------ Recorded information ------
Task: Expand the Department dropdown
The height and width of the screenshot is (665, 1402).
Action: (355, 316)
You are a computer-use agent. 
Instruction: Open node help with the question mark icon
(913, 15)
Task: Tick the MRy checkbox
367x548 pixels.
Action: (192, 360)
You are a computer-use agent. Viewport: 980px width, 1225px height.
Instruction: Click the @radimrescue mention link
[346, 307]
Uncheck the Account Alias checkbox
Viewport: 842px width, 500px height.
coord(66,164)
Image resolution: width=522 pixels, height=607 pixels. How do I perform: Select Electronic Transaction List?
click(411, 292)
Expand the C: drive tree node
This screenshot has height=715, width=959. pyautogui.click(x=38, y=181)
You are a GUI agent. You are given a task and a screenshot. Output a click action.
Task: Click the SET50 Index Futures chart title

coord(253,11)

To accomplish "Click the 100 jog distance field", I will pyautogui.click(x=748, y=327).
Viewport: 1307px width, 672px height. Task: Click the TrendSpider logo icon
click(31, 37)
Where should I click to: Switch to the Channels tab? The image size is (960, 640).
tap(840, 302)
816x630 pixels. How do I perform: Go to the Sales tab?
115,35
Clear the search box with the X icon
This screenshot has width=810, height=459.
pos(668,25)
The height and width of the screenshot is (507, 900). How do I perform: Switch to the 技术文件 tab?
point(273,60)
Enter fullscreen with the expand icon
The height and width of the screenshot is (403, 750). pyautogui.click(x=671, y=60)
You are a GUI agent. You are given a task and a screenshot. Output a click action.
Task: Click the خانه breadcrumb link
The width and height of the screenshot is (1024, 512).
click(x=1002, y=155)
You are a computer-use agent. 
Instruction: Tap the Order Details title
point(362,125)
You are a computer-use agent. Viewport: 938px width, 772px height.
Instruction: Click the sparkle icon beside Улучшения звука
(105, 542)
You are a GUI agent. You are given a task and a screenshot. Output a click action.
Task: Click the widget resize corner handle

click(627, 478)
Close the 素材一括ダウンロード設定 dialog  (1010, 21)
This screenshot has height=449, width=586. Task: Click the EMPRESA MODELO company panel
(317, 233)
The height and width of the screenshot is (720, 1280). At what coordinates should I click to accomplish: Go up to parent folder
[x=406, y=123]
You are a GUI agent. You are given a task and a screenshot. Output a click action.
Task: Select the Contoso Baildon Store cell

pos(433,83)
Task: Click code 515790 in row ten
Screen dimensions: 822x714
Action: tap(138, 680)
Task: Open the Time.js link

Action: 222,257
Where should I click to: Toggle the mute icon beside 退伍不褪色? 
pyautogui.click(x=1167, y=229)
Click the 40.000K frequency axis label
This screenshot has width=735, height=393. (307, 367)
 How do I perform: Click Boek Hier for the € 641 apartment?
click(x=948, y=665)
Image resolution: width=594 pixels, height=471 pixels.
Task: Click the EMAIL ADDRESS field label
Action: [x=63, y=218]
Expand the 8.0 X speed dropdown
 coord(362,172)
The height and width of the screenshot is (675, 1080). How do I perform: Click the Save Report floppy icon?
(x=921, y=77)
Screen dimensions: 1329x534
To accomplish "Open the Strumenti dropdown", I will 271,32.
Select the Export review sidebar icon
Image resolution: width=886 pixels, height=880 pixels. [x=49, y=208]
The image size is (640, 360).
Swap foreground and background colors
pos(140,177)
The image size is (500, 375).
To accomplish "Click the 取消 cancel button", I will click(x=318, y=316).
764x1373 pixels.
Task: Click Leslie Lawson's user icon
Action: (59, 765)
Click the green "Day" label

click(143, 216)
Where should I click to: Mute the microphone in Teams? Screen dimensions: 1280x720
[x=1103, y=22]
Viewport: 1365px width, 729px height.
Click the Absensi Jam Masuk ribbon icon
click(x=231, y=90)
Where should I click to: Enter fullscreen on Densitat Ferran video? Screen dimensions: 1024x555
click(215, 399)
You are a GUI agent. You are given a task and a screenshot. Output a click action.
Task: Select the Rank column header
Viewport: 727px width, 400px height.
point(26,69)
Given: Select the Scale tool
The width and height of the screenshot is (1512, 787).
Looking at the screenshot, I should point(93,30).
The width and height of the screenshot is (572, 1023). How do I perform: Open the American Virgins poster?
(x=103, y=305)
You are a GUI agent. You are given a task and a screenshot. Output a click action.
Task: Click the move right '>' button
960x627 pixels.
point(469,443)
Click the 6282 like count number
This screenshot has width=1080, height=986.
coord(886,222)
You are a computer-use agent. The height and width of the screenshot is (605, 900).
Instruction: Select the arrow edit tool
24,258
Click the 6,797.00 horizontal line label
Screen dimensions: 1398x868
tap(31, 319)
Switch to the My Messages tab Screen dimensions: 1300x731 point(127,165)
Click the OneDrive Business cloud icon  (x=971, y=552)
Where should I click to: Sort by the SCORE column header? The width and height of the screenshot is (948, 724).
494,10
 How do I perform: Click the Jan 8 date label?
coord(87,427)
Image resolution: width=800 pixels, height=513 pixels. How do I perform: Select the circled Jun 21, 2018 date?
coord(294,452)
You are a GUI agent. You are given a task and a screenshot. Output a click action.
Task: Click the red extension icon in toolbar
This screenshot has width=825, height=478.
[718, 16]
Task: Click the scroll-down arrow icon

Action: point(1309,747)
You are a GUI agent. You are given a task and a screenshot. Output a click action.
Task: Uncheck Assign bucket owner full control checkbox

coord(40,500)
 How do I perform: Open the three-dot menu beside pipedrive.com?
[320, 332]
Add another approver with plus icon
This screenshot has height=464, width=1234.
------
__What you have to do__: Write out all of the records exactly as they stand above.

__Task output__:
Task: Expand the Department dropdown
The height and width of the screenshot is (665, 1402).
Action: (355, 316)
You are a computer-use agent. 
Instruction: Open node help with the question mark icon
(913, 15)
Task: Tick the MRy checkbox
367x548 pixels.
Action: (192, 360)
You are a computer-use agent. Viewport: 980px width, 1225px height.
Instruction: Click the @radimrescue mention link
[346, 307]
Uncheck the Account Alias checkbox
Viewport: 842px width, 500px height.
coord(66,164)
Image resolution: width=522 pixels, height=607 pixels. How do I perform: Select Electronic Transaction List?
click(411, 292)
Expand the C: drive tree node
This screenshot has height=715, width=959. pyautogui.click(x=38, y=181)
You are a GUI agent. You are given a task and a screenshot. Output a click action.
Task: Click the SET50 Index Futures chart title

coord(253,11)

To accomplish "Click the 100 jog distance field", I will pyautogui.click(x=748, y=327).
Viewport: 1307px width, 672px height. Task: Click the TrendSpider logo icon
click(31, 37)
Where should I click to: Switch to the Channels tab? The image size is (960, 640).
tap(840, 302)
816x630 pixels. How do I perform: Go to the Sales tab?
115,35
Clear the search box with the X icon
This screenshot has width=810, height=459.
pos(668,25)
The height and width of the screenshot is (507, 900). How do I perform: Switch to the 技术文件 tab?
point(273,60)
Enter fullscreen with the expand icon
The height and width of the screenshot is (403, 750). pyautogui.click(x=671, y=60)
You are a GUI agent. You are given a task and a screenshot. Output a click action.
Task: Click the خانه breadcrumb link
The width and height of the screenshot is (1024, 512).
click(x=1002, y=155)
You are a computer-use agent. 
Instruction: Tap the Order Details title
point(362,125)
You are a computer-use agent. Viewport: 938px width, 772px height.
Instruction: Click the sparkle icon beside Улучшения звука
(105, 542)
You are a GUI agent. You are given a task and a screenshot. Output a click action.
Task: Click the widget resize corner handle

click(627, 478)
Close the 素材一括ダウンロード設定 dialog  (1010, 21)
This screenshot has height=449, width=586. Task: Click the EMPRESA MODELO company panel
(317, 233)
The height and width of the screenshot is (720, 1280). At what coordinates should I click to accomplish: Go up to parent folder
[x=406, y=123]
You are a GUI agent. You are given a task and a screenshot. Output a click action.
Task: Select the Contoso Baildon Store cell

pos(433,83)
Task: Click code 515790 in row ten
Screen dimensions: 822x714
Action: tap(138, 680)
Task: Open the Time.js link

Action: 222,257
Where should I click to: Toggle the mute icon beside 退伍不褪色? 
pyautogui.click(x=1167, y=229)
Click the 40.000K frequency axis label
This screenshot has width=735, height=393. (307, 367)
 How do I perform: Click Boek Hier for the € 641 apartment?
click(x=948, y=665)
Image resolution: width=594 pixels, height=471 pixels.
Task: Click the EMAIL ADDRESS field label
Action: [x=63, y=218]
Expand the 8.0 X speed dropdown
 coord(362,172)
The height and width of the screenshot is (675, 1080). How do I perform: Click the Save Report floppy icon?
(x=921, y=77)
Screen dimensions: 1329x534
To accomplish "Open the Strumenti dropdown", I will 271,32.
Select the Export review sidebar icon
Image resolution: width=886 pixels, height=880 pixels. [x=49, y=208]
The image size is (640, 360).
Swap foreground and background colors
pos(140,177)
The image size is (500, 375).
To accomplish "Click the 取消 cancel button", I will click(x=318, y=316).
764x1373 pixels.
Task: Click Leslie Lawson's user icon
Action: (59, 765)
Click the green "Day" label

click(143, 216)
Where should I click to: Mute the microphone in Teams? Screen dimensions: 1280x720
[x=1103, y=22]
Viewport: 1365px width, 729px height.
Click the Absensi Jam Masuk ribbon icon
click(x=231, y=90)
Where should I click to: Enter fullscreen on Densitat Ferran video? Screen dimensions: 1024x555
click(215, 399)
You are a GUI agent. You are given a task and a screenshot. Output a click action.
Task: Select the Rank column header
Viewport: 727px width, 400px height.
point(26,69)
Given: Select the Scale tool
The width and height of the screenshot is (1512, 787).
Looking at the screenshot, I should point(93,30).
The width and height of the screenshot is (572, 1023). How do I perform: Open the American Virgins poster?
(x=103, y=305)
You are a GUI agent. You are given a task and a screenshot. Output a click action.
Task: Click the move right '>' button
960x627 pixels.
point(469,443)
Click the 6282 like count number
This screenshot has width=1080, height=986.
coord(886,222)
You are a computer-use agent. The height and width of the screenshot is (605, 900).
Instruction: Select the arrow edit tool
24,258
Click the 6,797.00 horizontal line label
Screen dimensions: 1398x868
tap(31, 319)
Switch to the My Messages tab Screen dimensions: 1300x731 point(127,165)
Click the OneDrive Business cloud icon  (x=971, y=552)
Where should I click to: Sort by the SCORE column header? The width and height of the screenshot is (948, 724).
494,10
 How do I perform: Click the Jan 8 date label?
coord(87,427)
Image resolution: width=800 pixels, height=513 pixels. How do I perform: Select the circled Jun 21, 2018 date?
coord(294,452)
You are a GUI agent. You are given a task and a screenshot. Output a click action.
Task: Click the red extension icon in toolbar
This screenshot has width=825, height=478.
[718, 16]
Task: Click the scroll-down arrow icon

Action: point(1309,747)
You are a GUI agent. You are given a task and a screenshot. Output a click action.
Task: Uncheck Assign bucket owner full control checkbox

coord(40,500)
 How do I perform: Open the three-dot menu beside pipedrive.com?
[320, 332]
Add another approver with plus icon
This screenshot has height=464, width=1234.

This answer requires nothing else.